• _EXERCISE DETAILS_
Down to the last word, output the records below, skipping any images.
((
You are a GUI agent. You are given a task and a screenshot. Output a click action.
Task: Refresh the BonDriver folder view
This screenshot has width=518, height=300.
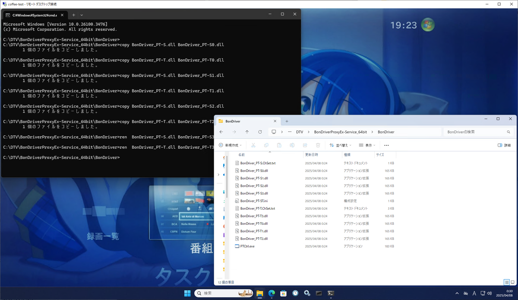(x=260, y=132)
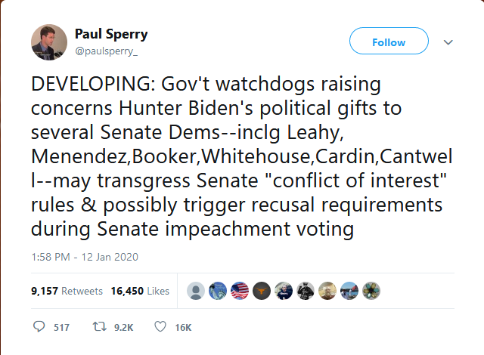This screenshot has width=484, height=355.
Task: Click the American flag liker avatar
Action: click(240, 291)
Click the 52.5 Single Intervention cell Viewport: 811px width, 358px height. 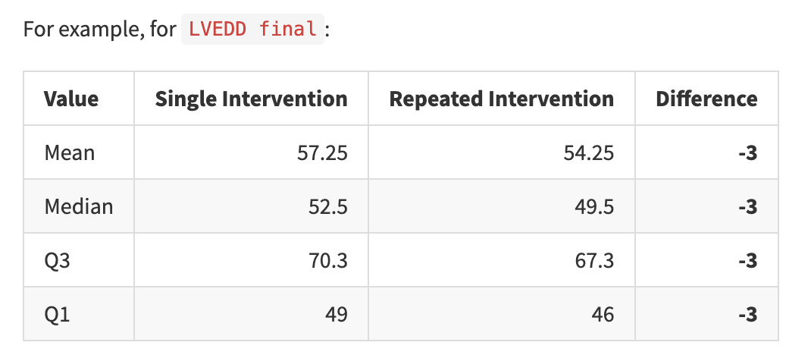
))
• _WRITTEN ANSWER_
You are a GUI agent. You are given a task and a screenshot. Output a click action.
Task: Refresh the BonDriver folder view
This screenshot has width=518, height=300.
(x=260, y=132)
This screenshot has width=484, height=355.
Task: Click the American flag liker avatar
Action: click(240, 291)
Click the 52.5 Single Intervention cell Viewport: 811px width, 358px height. 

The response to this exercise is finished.